American oncologists confirm that acupuncture is better than drugs for pain relief in breast cancer patients

A recent study by American oncologists confirmed that acupuncture can significantly relieve pain caused by treatment in breast cancer patients. The study, which involved 226 female patients at 11 cancer centers in the United States, took "real" acupuncture and "sham" acupuncture, and is the largest study of acupuncture treatment for cancer pain to date.


Pain in breast cancer patients


One of the most commonly used treatments for breast cancer patients is aromatase inhibitors. These drugs reduce estrogen levels and reduce the risk of breast cancer recurrence after 5 to 10 years of use, but they also have many side effects, especially It is arthritis-like pain, which causes up to half of patients to be unable to take their medication regularly, or even to stop taking it altogether.


Opioids, which provide pain relief for such patients, have annoying side effects and are highly addictive.


Because of this, many cancer centers in the United States offer other complementary treatments, such as acupuncture, for pain relief. Nearly 90% of cancer centers designated by the National Cancer Institute (NCI) recommend patients to try acupuncture, and many centers use acupuncture to treat adverse reactions.


However, skeptics believe that the effects of acupuncture are not supported by scientific evidence, and recommending acupuncture for treatment is equivalent to telling patients that "magic also works". This led Dawn Hershman, an oncologist at Columbia University Medical Center, to investigate whether acupuncture could help relieve pain caused by aromatase inhibitors, and finally got a positive result, suggesting that acupuncture can help patients adhere to aromatization through pain relief. Enzyme inhibitor anticancer therapy, thereby improving survival.

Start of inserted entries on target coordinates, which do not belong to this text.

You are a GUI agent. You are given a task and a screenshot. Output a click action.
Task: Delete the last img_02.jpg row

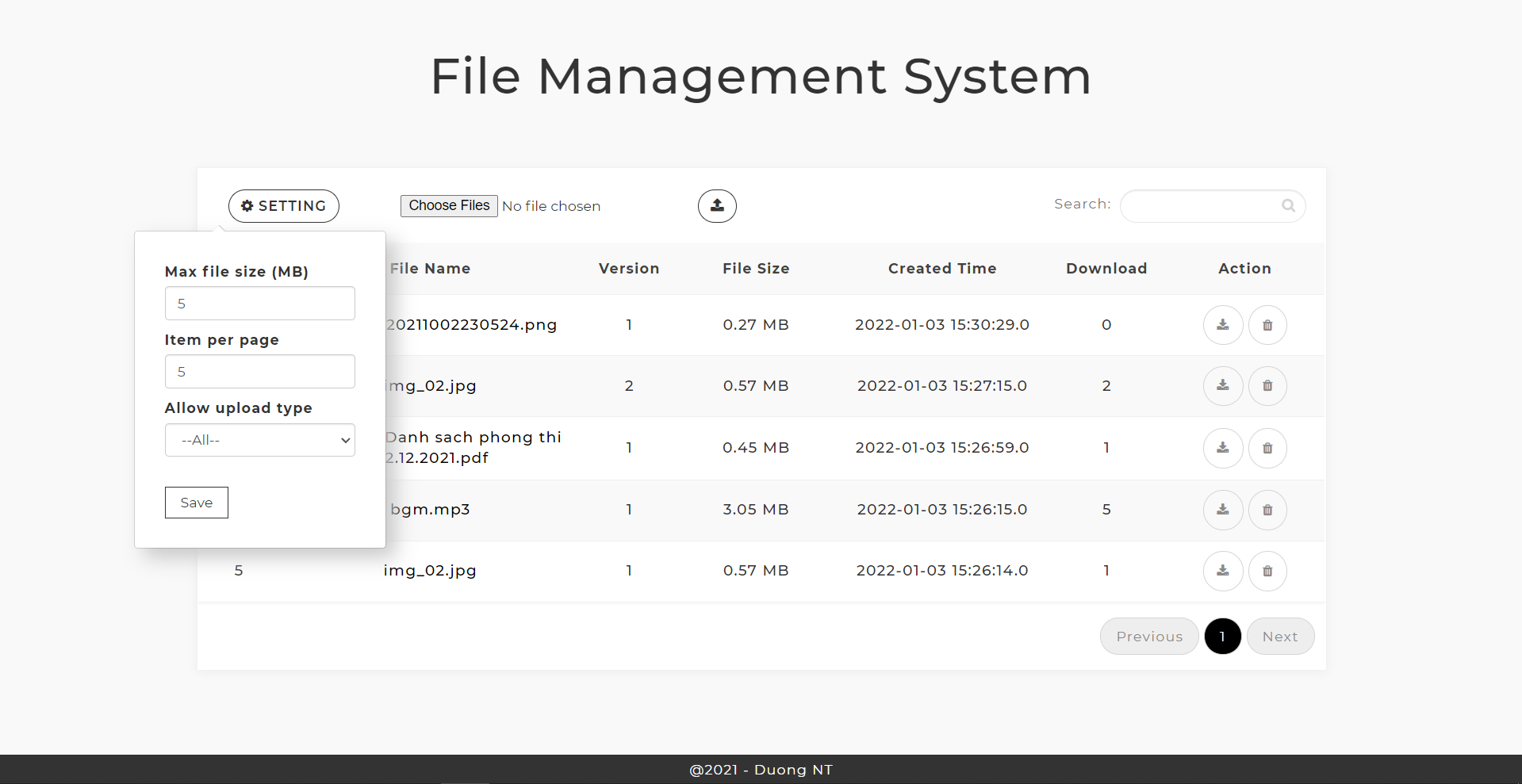pyautogui.click(x=1267, y=571)
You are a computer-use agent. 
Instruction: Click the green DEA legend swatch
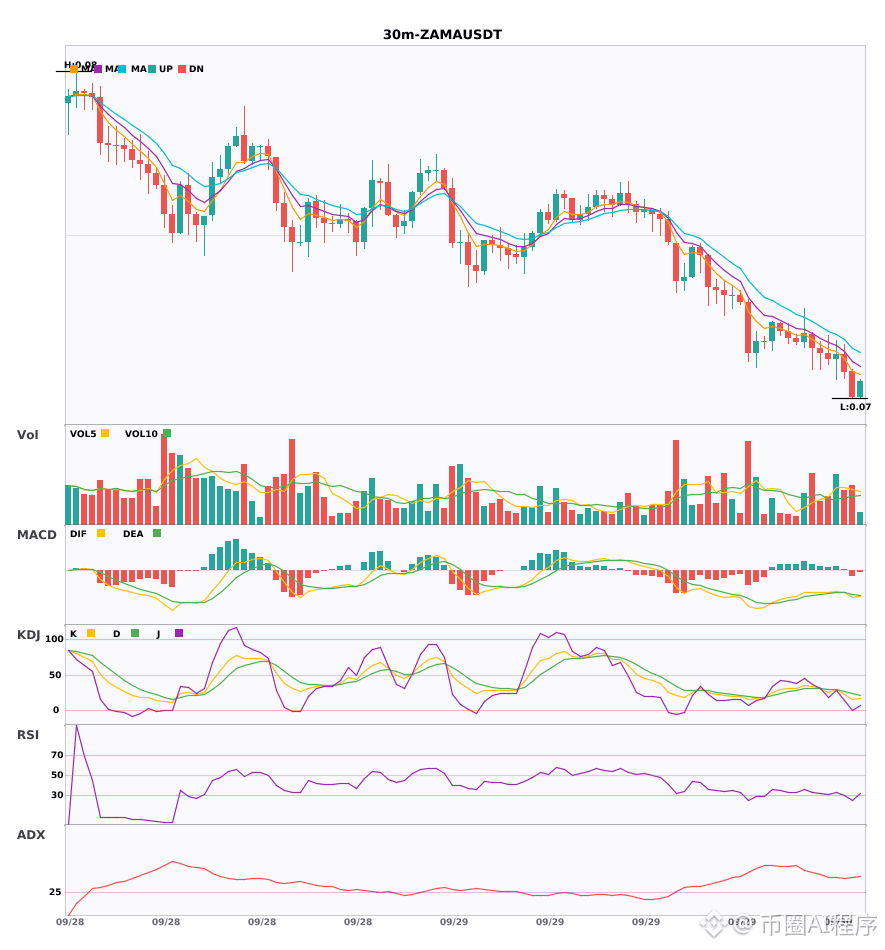[x=157, y=533]
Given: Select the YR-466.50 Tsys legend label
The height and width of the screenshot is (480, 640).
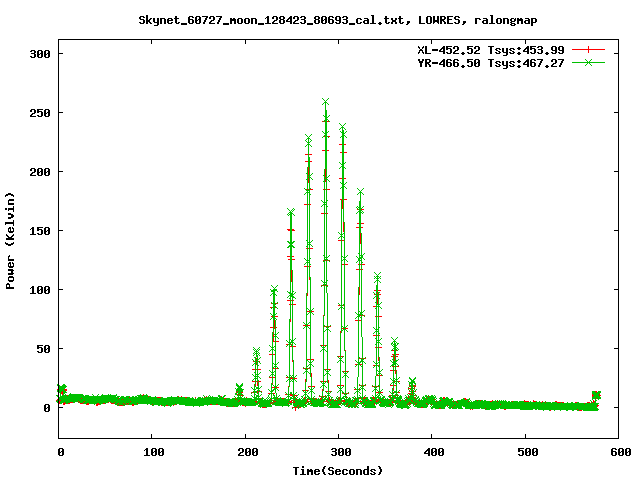Looking at the screenshot, I should (493, 62).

Findings from largest study to date: Acupuncture works


Hershman and colleagues divided 226 breast cancer patients receiving hormone therapy into 3 groups: ① acupuncture group; ② sham acupuncture group—acupuncture at a non-acupuncture point; and ③ no acupuncture group. Patients record their pain.


After 6 weeks, on a pain scale of "0-10", severe pain in the acupuncture group was found to be 1 scale less severe than both the sham acupuncture group and the no-acupuncture group. This was a significant improvement, and greater than that of duloxetine, an antidepressant often used to relieve pain in cancer patients. Moreover, patients with clinically meaningful pain improvement, that is, those with a pain reduction of more than 2 scales, were more in the acupuncture group, accounting for 58%, almost twice as many as the other two groups (30%). Unlike the transient effects of duloxetine, the analgesic effects of acupuncture persist after the course of treatment.


Hershman, the oncologist who led the study, suggested that acupuncture is a reasonable alternative to medication, and that it is better to use acupuncture than to prescribe duloxetine or opioids.